We conclude that the district court did not abuse its discretion in granting a
new trial on the basis of the jury’s punitive damages award because the evidence
was insufficient to support an award of punitive damages as Hithon has failed to
present any evidence that Hatley knew he was violating federal law when he failed
to promote Hithon.

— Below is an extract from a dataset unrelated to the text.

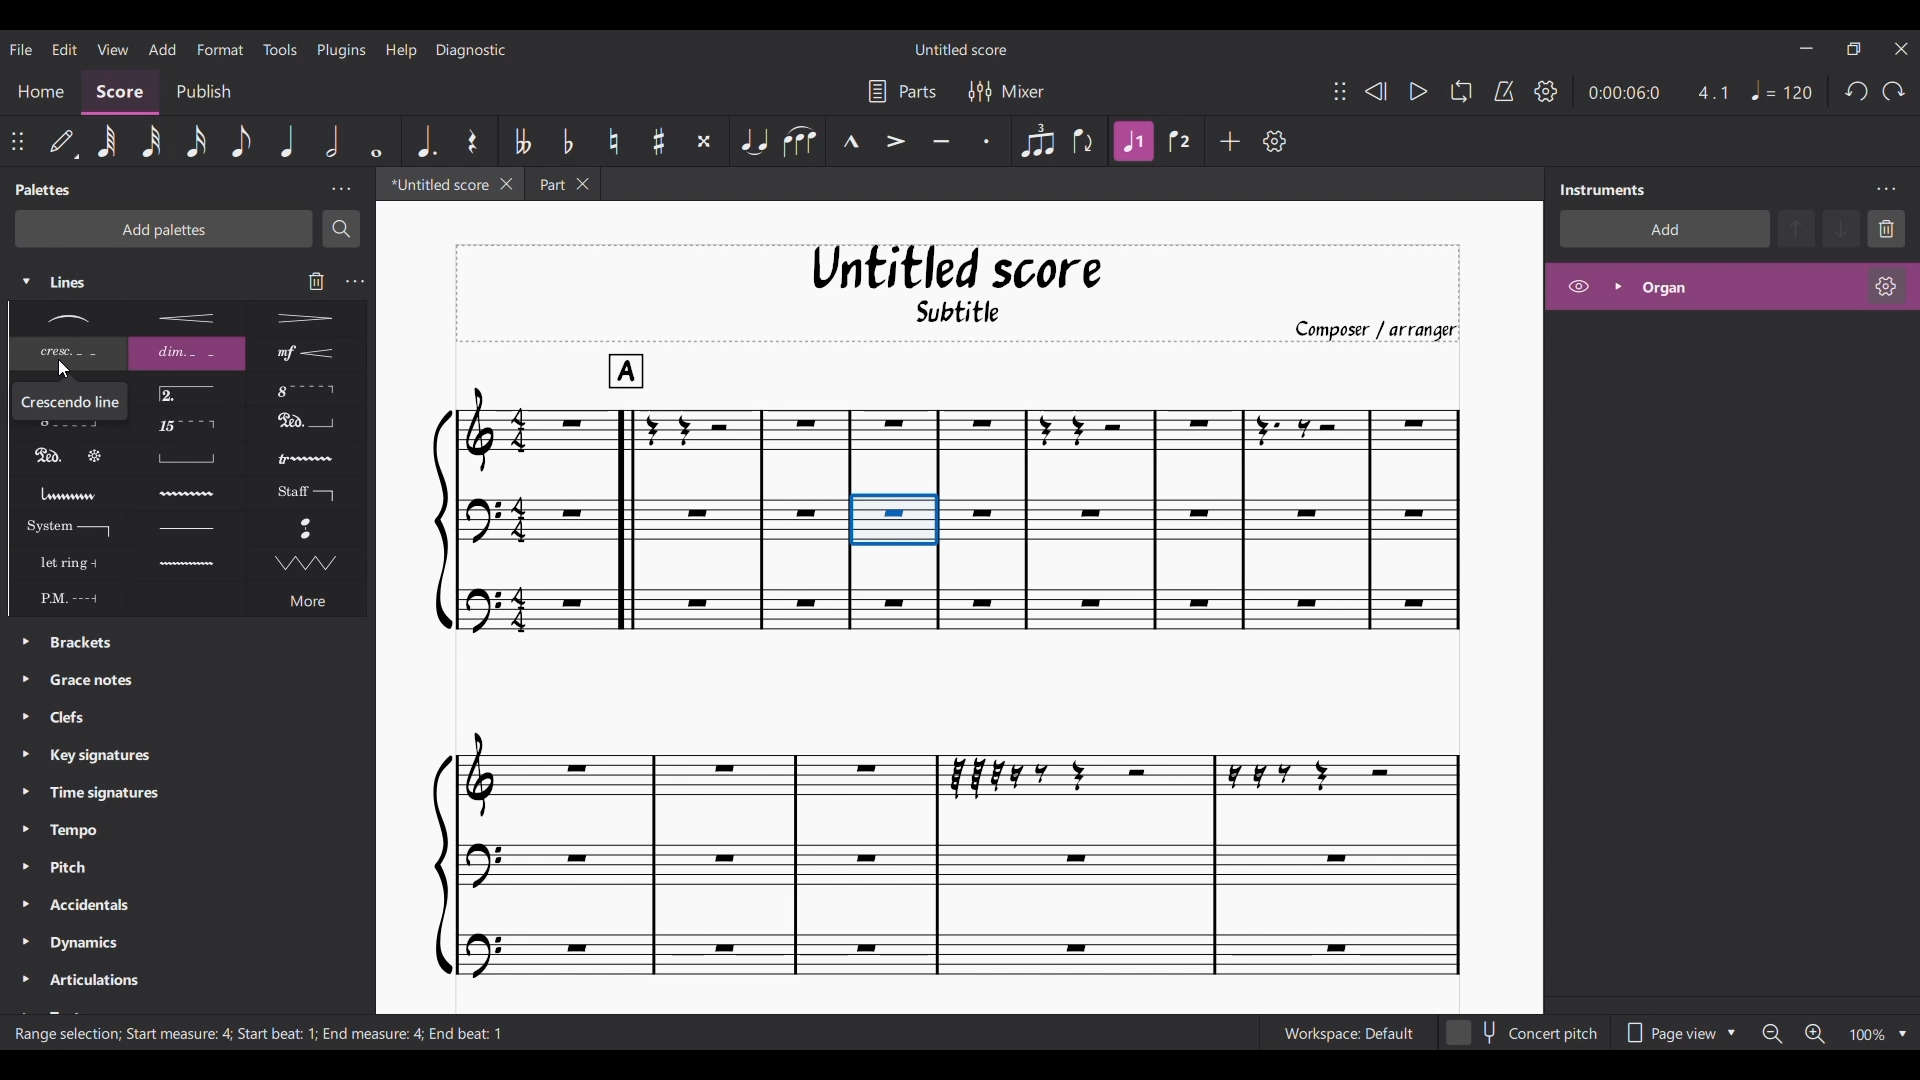 The image size is (1920, 1080). Describe the element at coordinates (1868, 1035) in the screenshot. I see `Current zoom factor` at that location.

Moreover, because Hithon failed to establish that Hatley acted
with malice or reckless indifference to his federal rights, we conclude that the
district court did not err in granting a new trial on the punitive damages award.
3. Compensatory Damages
This court has stated that “[a]lthough compensable damage must be proven, .

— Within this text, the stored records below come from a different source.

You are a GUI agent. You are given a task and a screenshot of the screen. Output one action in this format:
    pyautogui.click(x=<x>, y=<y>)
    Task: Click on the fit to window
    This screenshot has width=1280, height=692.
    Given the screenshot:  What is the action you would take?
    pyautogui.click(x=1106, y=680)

. . general compensatory damages, as opposed to special damages, need not be
proven with a high degree of specificity.” Ferrill v. Parker Group, Inc., 168 F.3d
468, 476 (11th Cir. 1999). “Compensatory damages may be inferred from the
14
circumstances” or proven through testimony. Id. (citation and internal quotation
omitted). Evidentiary shortcomings go to the amount of loss, not to the issue of
damages. Id. Under § 1981, compensatory damages encompass: (1) emotional
harms such as humiliation and insult; (2) intangible, psychological injuries; or
(3) financial, property, or physical harms. Id. (citations omitted). There is no
requirement that emotional damages be proven through medical evidence or expert
testimony. See Kim v. Nash Finch Co., 123 F.3d 1046, 1065 (8th Cir. 1997)
(holding that “medical or other expert evidence was not required to prove
emotional distress and that there was sufficient evidence of emotional distress”)
(persuasive authority).
After reviewing the record, we conclude that the district court did not abuse
its discretion in granting the motion for a new trial on the compensatory damages
award because Hithon provided insubstantial evidence to support the jury’s
$250,000 compensatory damages award.
For the foregoing reasons, we affirm the district court’s grant of judgment as
a matter of law in favor of Tyson on Ash’s discrimination claims. We reverse the
district court’s grant of judgment as a matter of law in favor Tyson on Hithon’s
discrimination claims. However with respect to Hithon, we affirm the district
court’s decision to alternatively grant a new trial because there was insufficient
15
evidence to support the jury’s punitive damages award and the compensatory
damages award was excessive. We remand this case for the district court to
conduct further proceedings consistent with this opinion.
AFFIRMED IN PART, REVERSED AND REMANDED IN PART.